The Federal Administration's ICT strategy requires that IT services are provided in an economically efficient way, that they are
of irreproachable quality, that there is forward planning and that interoperability is ensured. Open source software (OSS) has a contribution to make here, provided certain prerequisites are met. Appropriate deployment can extend the Federal Administration's room for manoeuvre.
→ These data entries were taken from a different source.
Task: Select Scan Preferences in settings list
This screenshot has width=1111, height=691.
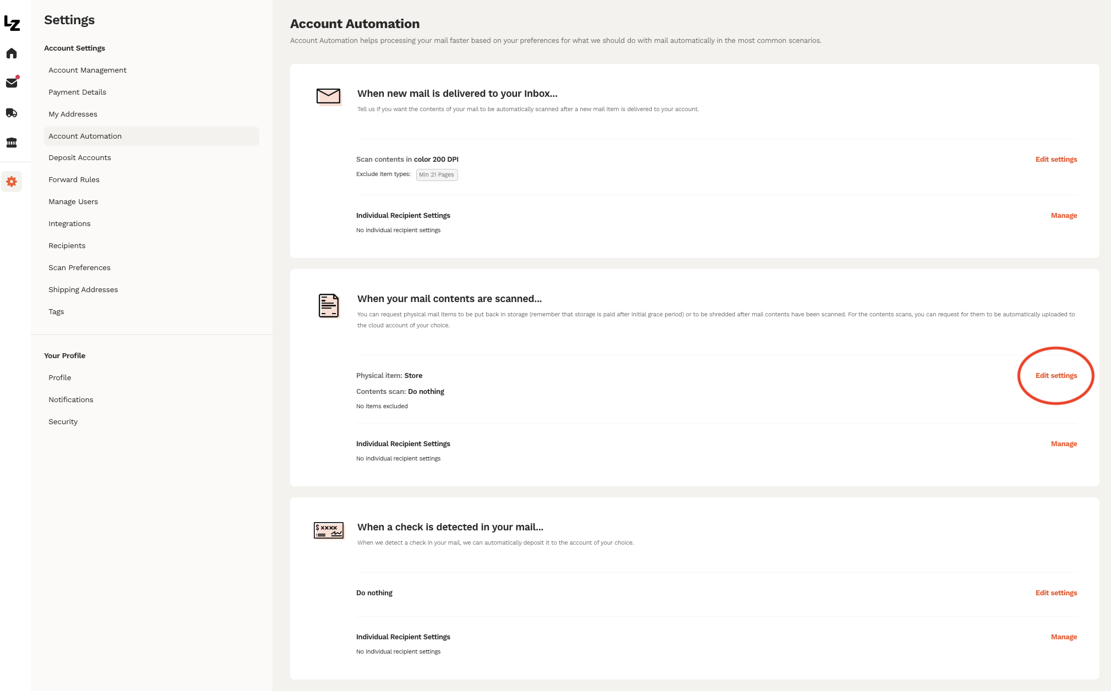Action: tap(79, 267)
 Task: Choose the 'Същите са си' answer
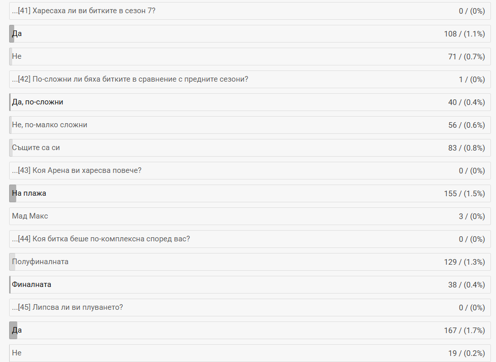[37, 148]
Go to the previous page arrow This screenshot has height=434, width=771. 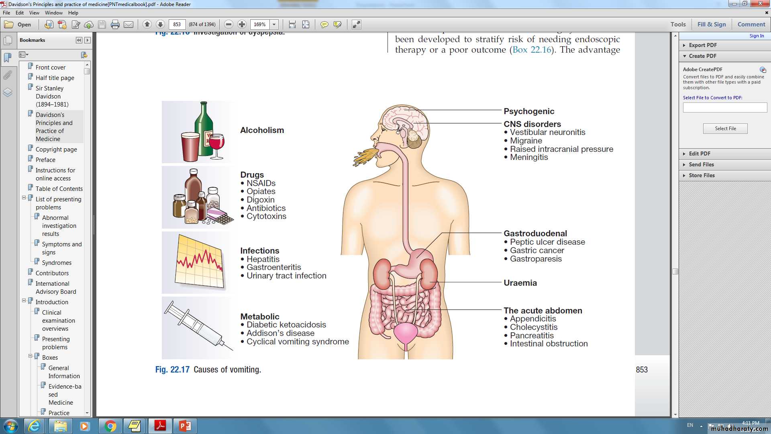(x=147, y=25)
Situation analysis OSS ICT
On 22 March 2017, in response to postulate 14.3532 from National Councillor Edith Graf-Litscher on «Stocktaking and outlook for open source in the Federal Administration», the Federal Council performed a situation analysis of the 2005 OSS strategy. The report in response to the postulate provided an overview on the current use of OSS in the Federal Administration, and looked forward at the further steps that are needed. The report showed that OSS is currently being used to an appropriate extent. The decision on whether to use open source software or licensed software in the Federal Administration is based on the observed total cost of an IT application over its entire life cycle.
In order to achieve the objective of equal treatment for OSS and licensed software, the general terms and conditions of the Federal Administration were adjusted accordingly and guidelines were drawn up for the procurement offices.
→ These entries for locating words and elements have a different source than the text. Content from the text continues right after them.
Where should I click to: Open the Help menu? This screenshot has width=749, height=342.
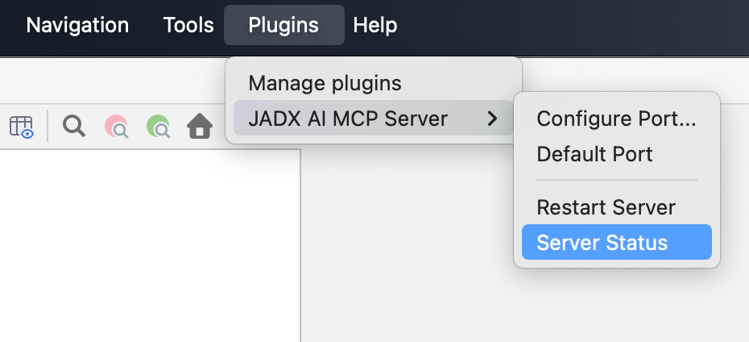375,25
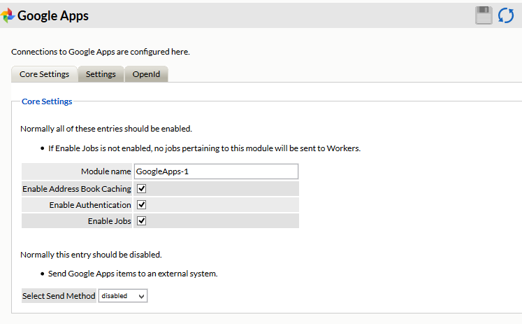522x324 pixels.
Task: Click the 'Normally this entry should be disabled' text
Action: (x=91, y=255)
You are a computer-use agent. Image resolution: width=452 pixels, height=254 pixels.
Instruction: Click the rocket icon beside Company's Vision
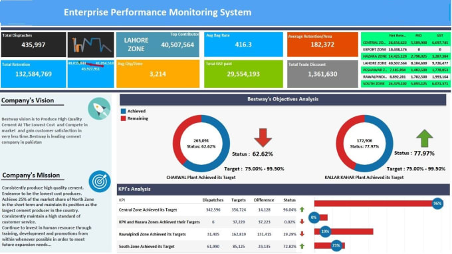[99, 108]

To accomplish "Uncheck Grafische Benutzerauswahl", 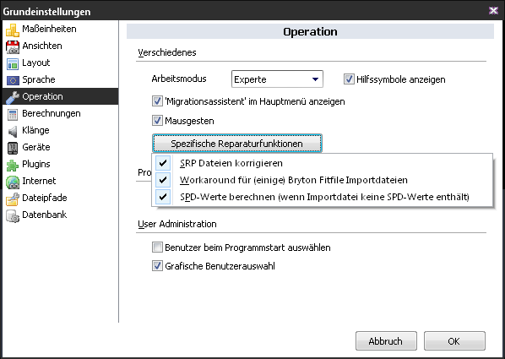I will [x=157, y=266].
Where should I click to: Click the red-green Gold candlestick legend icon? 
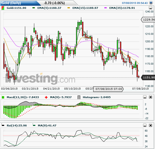pyautogui.click(x=3, y=8)
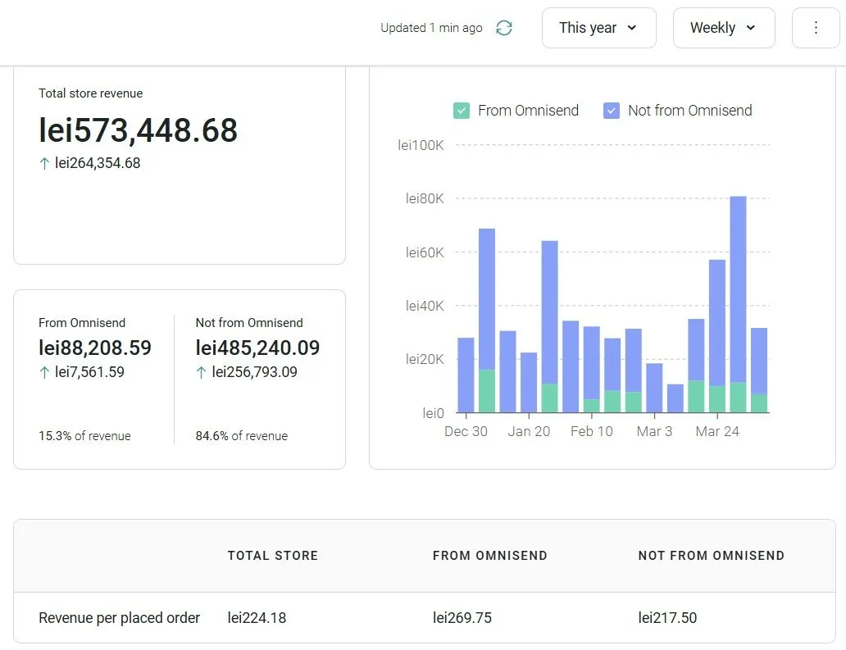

ICT sub-strategy on OSS replaced by strategic guidelines
Since the ICT sub-strategy on open source software was published in 2005, open source software has steadily proliferated. Today, according to the annual Swiss open source study, a clear majority of businesses and authorities use open source software in many different areas. In the software industry, too, there are hardly any companies not using open source tools and components.
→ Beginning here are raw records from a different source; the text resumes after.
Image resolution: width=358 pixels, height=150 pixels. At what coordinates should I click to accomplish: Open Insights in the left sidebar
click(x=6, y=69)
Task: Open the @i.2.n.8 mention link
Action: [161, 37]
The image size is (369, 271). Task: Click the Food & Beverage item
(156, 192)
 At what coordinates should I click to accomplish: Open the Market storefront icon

On 22 March 2017, the Federal Council decided to renew the open source sub-strategy of 15 March 2005. During the work to redraft the sub-strategy, most departments (FITC, IPC, individual specialist offices) were of the opinion that the sub-strategy should be replaced by strategic guidelines. Against this background, the open source sub-strategy of 15 March 2005 was replaced by the strategic guidelines on open source software in the Federal Administration of 1 February 2019, supplemented by concrete recommendations for action in the accompanying practical guide.